▶ _Records for the exercise_:
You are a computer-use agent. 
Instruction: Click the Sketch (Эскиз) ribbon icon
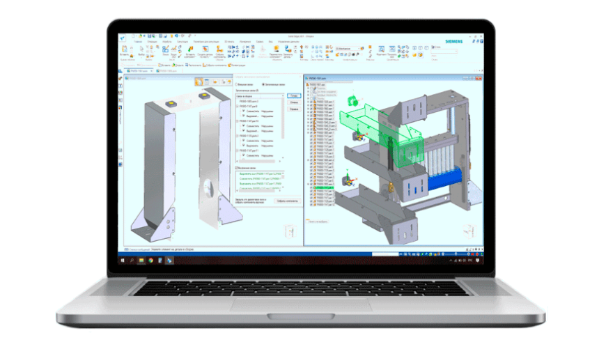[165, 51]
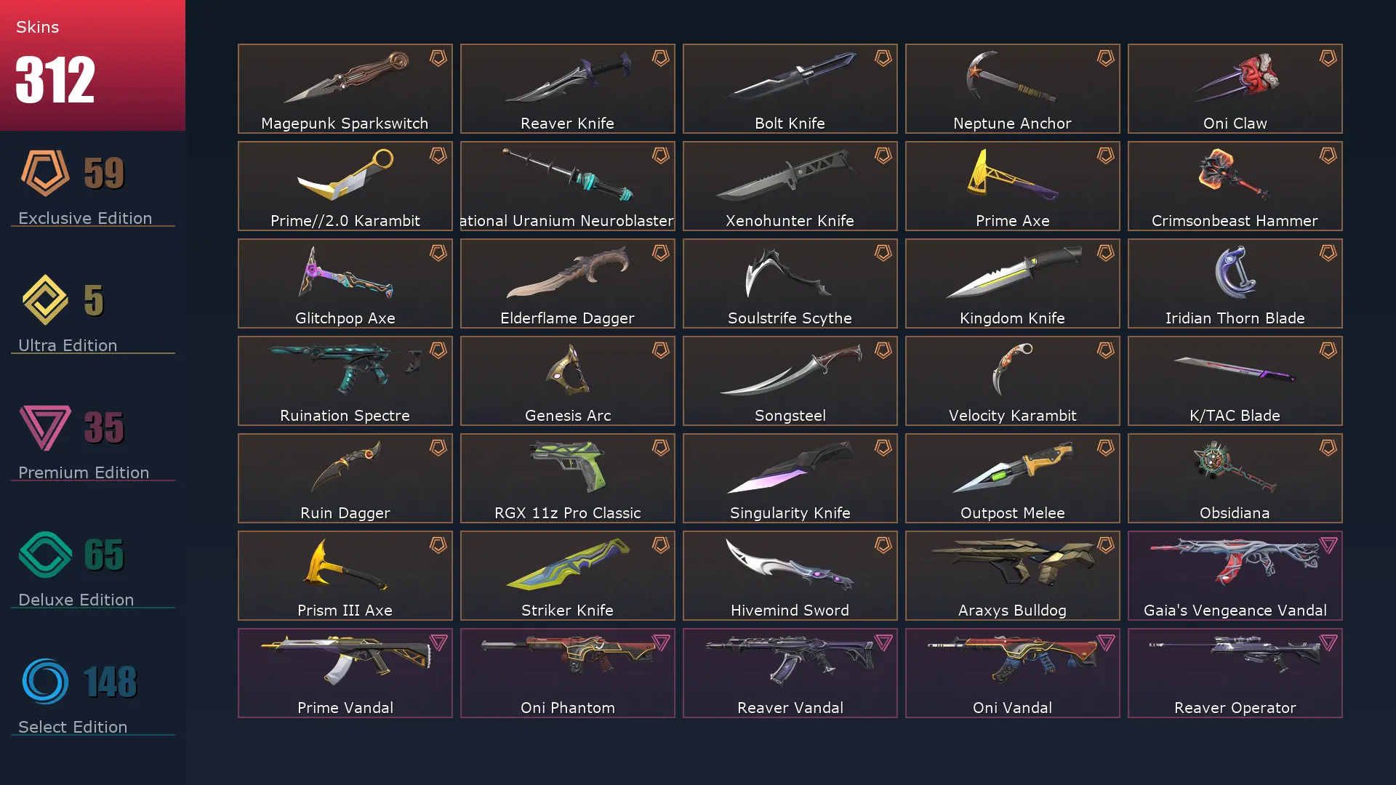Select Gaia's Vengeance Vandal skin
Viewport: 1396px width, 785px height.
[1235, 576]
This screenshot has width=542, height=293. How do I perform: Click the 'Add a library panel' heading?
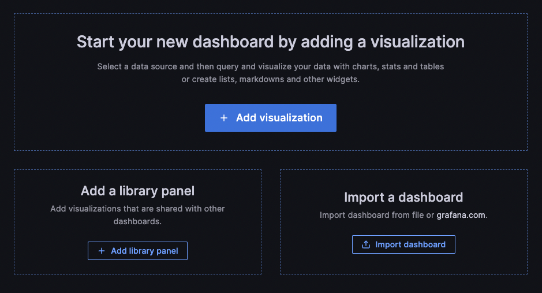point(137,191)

▶ _Exercise instructions_: Repeat, word for word, each of the records, omitting any image they hold.

▶ _Answer to the exercise_:
You are a computer-use agent. 
Instruction: Click the Sketch (Эскиз) ribbon icon
[165, 51]
Select Gaia's Vengeance Vandal skin
Viewport: 1396px width, 785px height.
[1235, 576]
This screenshot has width=542, height=293. How do I perform: Click the 'Add a library panel' heading?
point(137,191)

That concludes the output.